São arcas de desesperos e rancores, de esperanças e sonhos; são cofres de amor
e ódio.”
“Não me restando alternativa, retornei ao Jornal da Cidade, disposto a aceitar a proposta indigna, porém única,
e vender por dez réis de mel coado o melhor de meu material. Com o arrojo dos
desesperados, bati à porta do doutor Zezinho e o grande patrão me escutou
bondosamente. Quando, porém, lhe exibi minhas notas, por pouco não fatura uma
crise histérica. Isto é exatamente o que
não quero: essa falta de respeito com um grande homem, com um espírito
superior. Esse achincalhe, esse apequenamento da figura de Archanjo. Não
admito! Se lhe compramos essas laudas de tagarelices e maledicências é
exatamente para pô-las fora, para que não sejam usadas e não maculem a imagem
de Pedro Archanjo. Meu caro Fausto, pense nas crianças das escolas.
Pensei
nas crianças das escolas, vendi por ninharia meu silêncio. Doutor Zezinho,
ainda nervoso, completou: Polígamo, que
infâmia! Não era sequer casado! Meu caro poeta, aprenda esta lição: um grande
homem tem de possuir integridade moral e se, por acaso, transigiu e prevaricou,
cabe-nos repô-lo em sua perfeição. Os grandes homens são patrimônios da Pátria,
exemplos para as novas gerações: devemos mantê-los no altar do gênio e da
virtude.
Com
o vale e a lição, agradeci e retirei-me, fui em busca de Ana Mercedes e de
uísque, consolos caros.”
“Se o Brasil concorreu com alguma
coisa válida para o enriquecimento da cultura universal, foi com a miscigenação
— ela marca nossa presença no acervo do humanismo, é a nossa contribuição maior
para a humanidade.”
“Quando
iniciara o livro, a imagem pernóstica de determinados professores e o eco das
teorias racistas estavam presentes a seu espírito e influíam nas frases e
palavras, condicionando-as e limitando-lhes a força e a liberdade. À proporção,
porém, que páginas e capítulos foram nascendo, Pedro Archanjo esqueceu
professores e teorias, não mais interessado em desmenti-los numa polêmica de
afirmações para a qual não tinha sequer preparo, e sim em narrar o viver
baiano, as misérias e as maravilhas desse quotidiano de pobreza e confiança; em
mostrar a decisão do perseguido e castigado povo da Bahia, de a tudo superar e
sobreviver, conservando e ampliando os bens da dança, do canto, do metal, do
ferro, da madeira, bens da cultura e da liberdade recebidos em herança nas
senzalas e quilombos.”
“O problema racial, camaradas, é
consequência do problema de classes — explicava Ildásio, citando autores, calmo, sem
exaltar-se. No Brasil, camaradas, negros
e mulatos são discriminados em sua condição de proletários: branco pobre é
negro sujo, mulato rico é branco puro.”
“—
No julgamento dos homens, prefiro superestimar, pois quem subestima em geral mede
os demais por sua própria medida.”
“—
Você, mestre Pedro, é um devasso, um libertino.

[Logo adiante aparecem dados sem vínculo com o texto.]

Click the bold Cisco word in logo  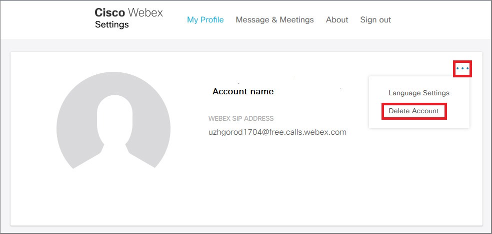pyautogui.click(x=110, y=12)
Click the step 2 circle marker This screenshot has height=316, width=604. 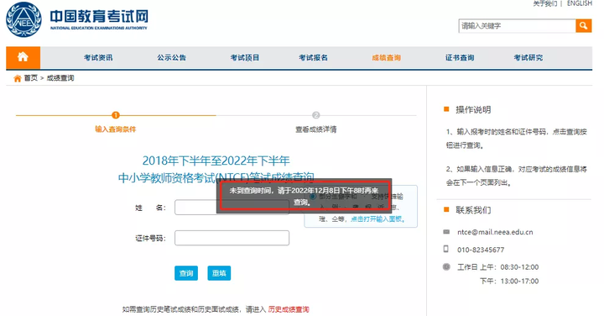316,115
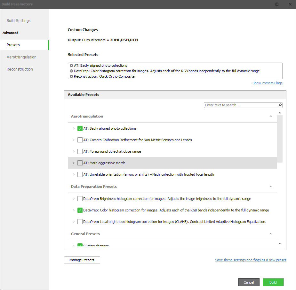Remove "AT: Badly aligned photo collections" from selected presets

point(71,65)
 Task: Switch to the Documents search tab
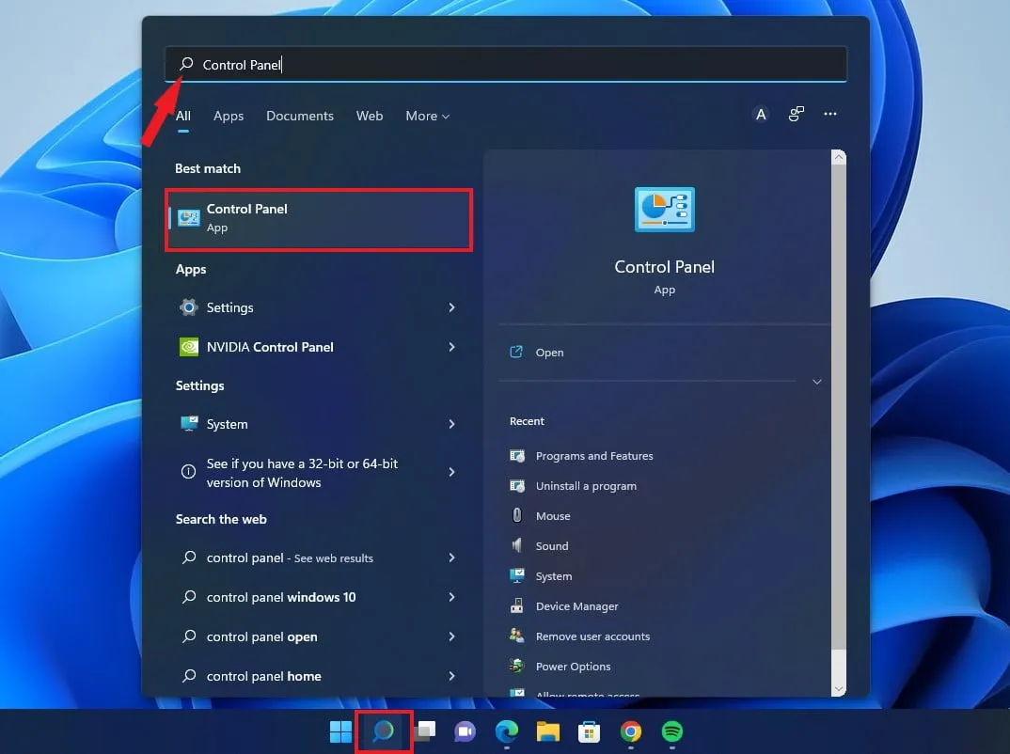coord(300,116)
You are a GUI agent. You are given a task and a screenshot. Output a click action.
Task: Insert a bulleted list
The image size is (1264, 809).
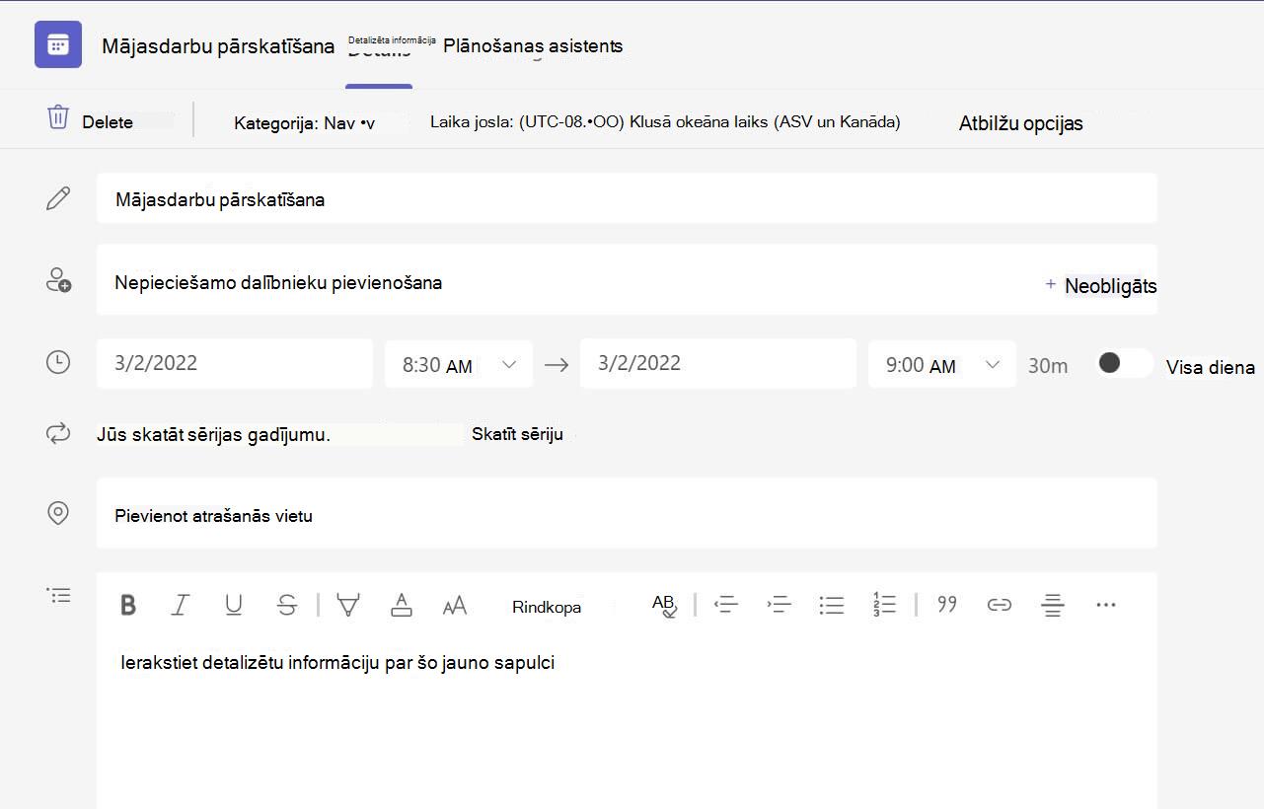[x=832, y=605]
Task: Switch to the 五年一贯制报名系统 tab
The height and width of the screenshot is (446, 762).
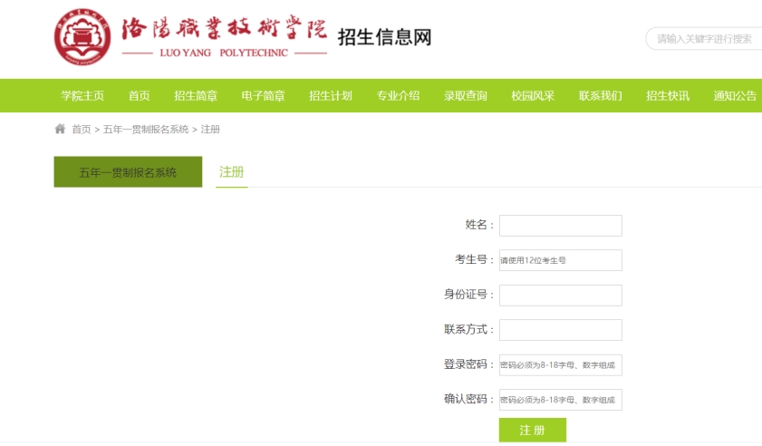Action: [128, 172]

Nada sabe do amor, só sabe de
mulheres — a ex-Princesa do Recôncavo, a ex-Rainha do Cancã suspira: — Igual a
mim, sei de homens, saberei do amor?”
“—
Quando se quer aplicar as teorias a ferro e fogo, elas nos queimam a mão.”
“O
doutor Fraga Neto diz que não há branco nem negro, há rico e pobre tão-somente.

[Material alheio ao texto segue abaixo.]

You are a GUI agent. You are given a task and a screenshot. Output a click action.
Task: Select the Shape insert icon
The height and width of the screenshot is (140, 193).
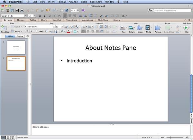click(140, 28)
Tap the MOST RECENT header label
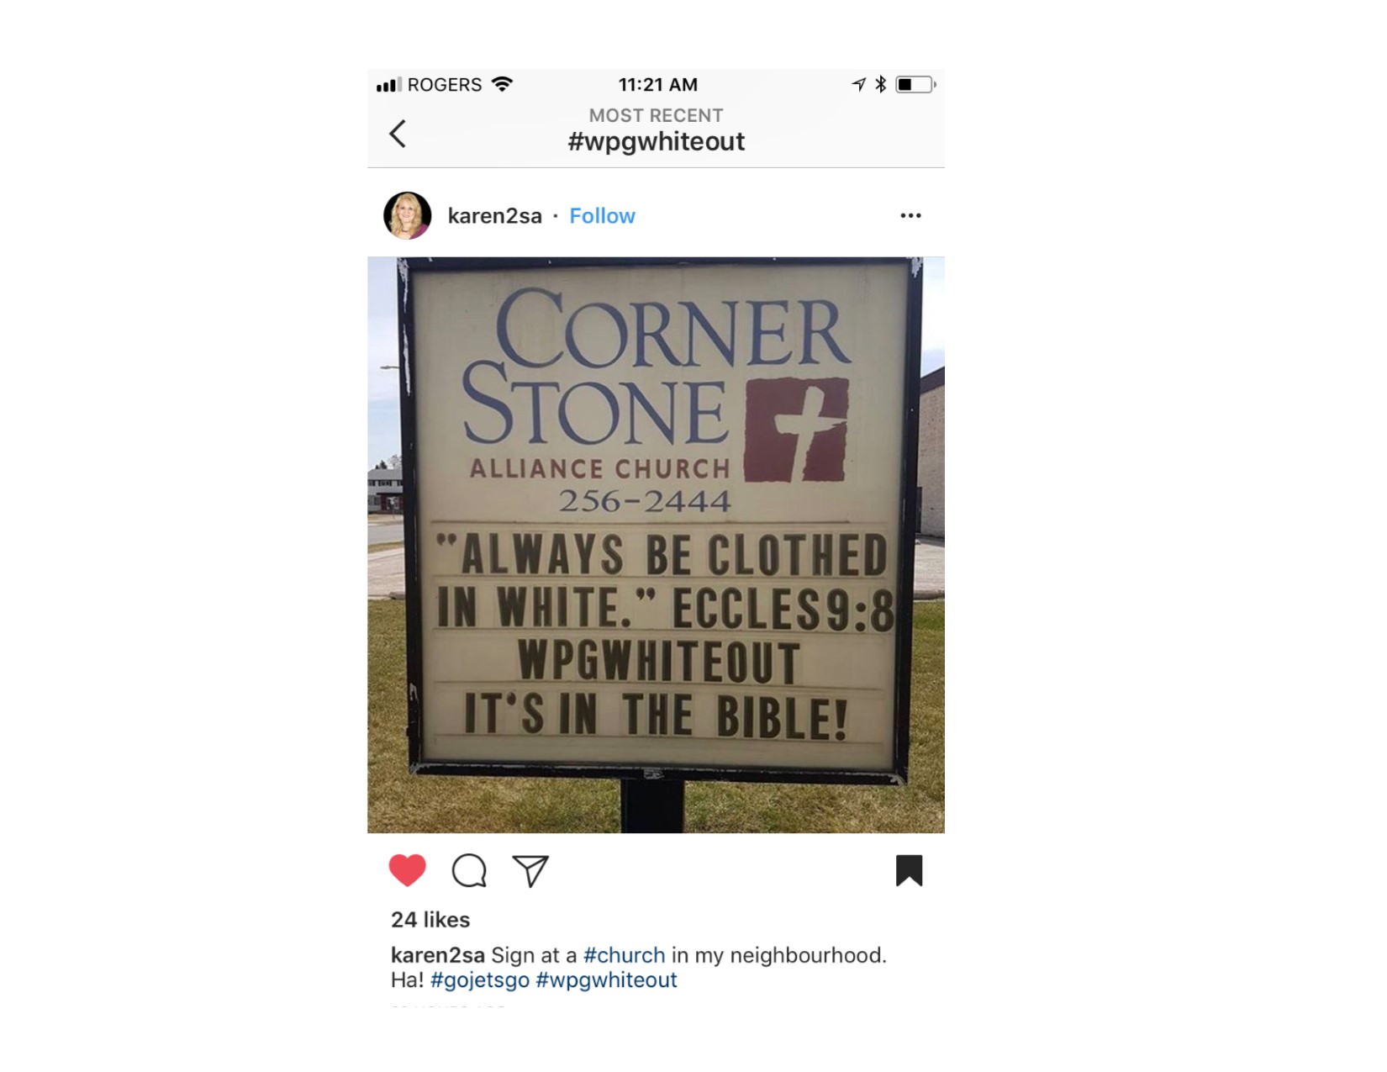 point(656,115)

O que é que você quer, compadre? Que o moleque estude e continue aqui na
pobreza do Tabuão? Foi para isso que ele estudou? Doutor Tadeu Canhoto, genro
do coronel, herdeiro de terras e de gado, bolsa na França, viagem na Europa,
não há branco nem negro, no Corredor da Vitória o dinheiro embranquece, aqui
miséria negra.
Cada
um com sua sina, meu bom. Os moleques dessa rua, camarado, vão se dividir, cada
um o seu destino. Alguns calçarão sapatos, usarão gravata, doutores de
Faculdade. Outros prosseguirão aqui, com a bigorna e o malho. A divisão de
branco e negro, meu bom, se acaba na mistura, em nossa mão já se acabou,
compadre. A divisão agora é outra e quem vier atrás feche as cancelas.”